Top 3 blockchain myths
Blockchain today is a very promising emerging technology. However, most people are still unaware of its applications and enormous potential.
Blockchain is an immutable ledger or record at its most basic level. It can be programmed to record virtually everything of value. Blockchain provides enduring security by its immutable ledger that is strongly encrypted.
Let’s take a look at some widely spread misconceptions about blockchain technology.
Myth 1: Blockchain and Bitcoin are the same
A common misconception is that blockchain technology and the cryptocurrency Bitcoin are the same thing. When Satoshi Nakamoto launched Bitcoin in 2009, it was the first real-world application of blockchain. But the concept was actually conceptualized by two researchers in 1991.
Essentially, blockchain is a database of transactions stored in distributed form across a number of computers, known as nodes, on a network. When a transaction is entered, it’s sent to all the network nodes, which solve mathematical problems to confirm its validity in blockchain. Validated transactions are clustered together into blocks, encrypted, and added onto the preceding block, forming a chain of data that lists all the records and requires a digital key to unlock.
Bitcoin, in turn, is a decentralized digital currency that can be bought, sold, and exchanged directly without the need for any intermediary.
Transactions on the Bitcoin network are verified by nodes called miners that race to solve the mathematical problems.
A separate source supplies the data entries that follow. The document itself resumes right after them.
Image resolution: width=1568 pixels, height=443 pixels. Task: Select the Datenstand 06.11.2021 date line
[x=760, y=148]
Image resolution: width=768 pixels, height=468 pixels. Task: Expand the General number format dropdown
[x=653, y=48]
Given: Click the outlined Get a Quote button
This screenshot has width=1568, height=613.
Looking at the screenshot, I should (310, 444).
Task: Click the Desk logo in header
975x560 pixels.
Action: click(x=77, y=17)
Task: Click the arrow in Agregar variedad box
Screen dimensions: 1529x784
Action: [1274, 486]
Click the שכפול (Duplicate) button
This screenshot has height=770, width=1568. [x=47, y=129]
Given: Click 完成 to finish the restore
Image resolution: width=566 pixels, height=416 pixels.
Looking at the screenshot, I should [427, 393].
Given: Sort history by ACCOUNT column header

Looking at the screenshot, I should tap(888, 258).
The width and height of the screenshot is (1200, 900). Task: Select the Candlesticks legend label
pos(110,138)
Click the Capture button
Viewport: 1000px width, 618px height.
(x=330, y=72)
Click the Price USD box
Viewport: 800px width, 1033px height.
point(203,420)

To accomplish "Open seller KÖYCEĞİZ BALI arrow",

Bitcoin information is stored on a public blockchain.
Myth 2: Everyone is anonymous on blockchain
For transactions carried out on blockchain systems it is often assumed that identities cannot be traced. In reality, the technology is based on pseudonymity as opposed to anonymity. To take the case of Bitcoin, whenever you make any transaction, your wallet address is kept in the records and is accessible to everyone.
Until no one can correlate your wallet address with your identity, real-world or digital, you are pretty much anonymous. However, if someone can link the two, your cover is blown.
Myth 3: Blockchain is only used for cryptocurrencies
Cryptocurrencies can be credited for bringing blockchain to the limelight, but the two terms are not synonymous. Blockchain is only the technology behind some cryptocurrencies, but it has multiple use cases across different industries.
Moreover, it has been extensively used in the healthcare industry to secure the records of patients, especially after the COVID-19 pandemic. Blockchain also finds a place in other areas like supply chain management, real estate, trade, and artificial intelligence.
Blockchain is integrated into many other types of businesses as well, including Retail, Supply Chain, Healthcare, Digital Property, Internet of Things (IoT), Education, and many others.
Blockchain has come a long way from being just a new platform for carrying out transactions to becoming the foundation of a new global ecosystem of services with data privacy and transparency as the key principles.
Debunking the myths and explaining blockchain technology, we hope to lead people to a better understanding of blockchain’s enormous potential and spring a new wave of its adoption and development.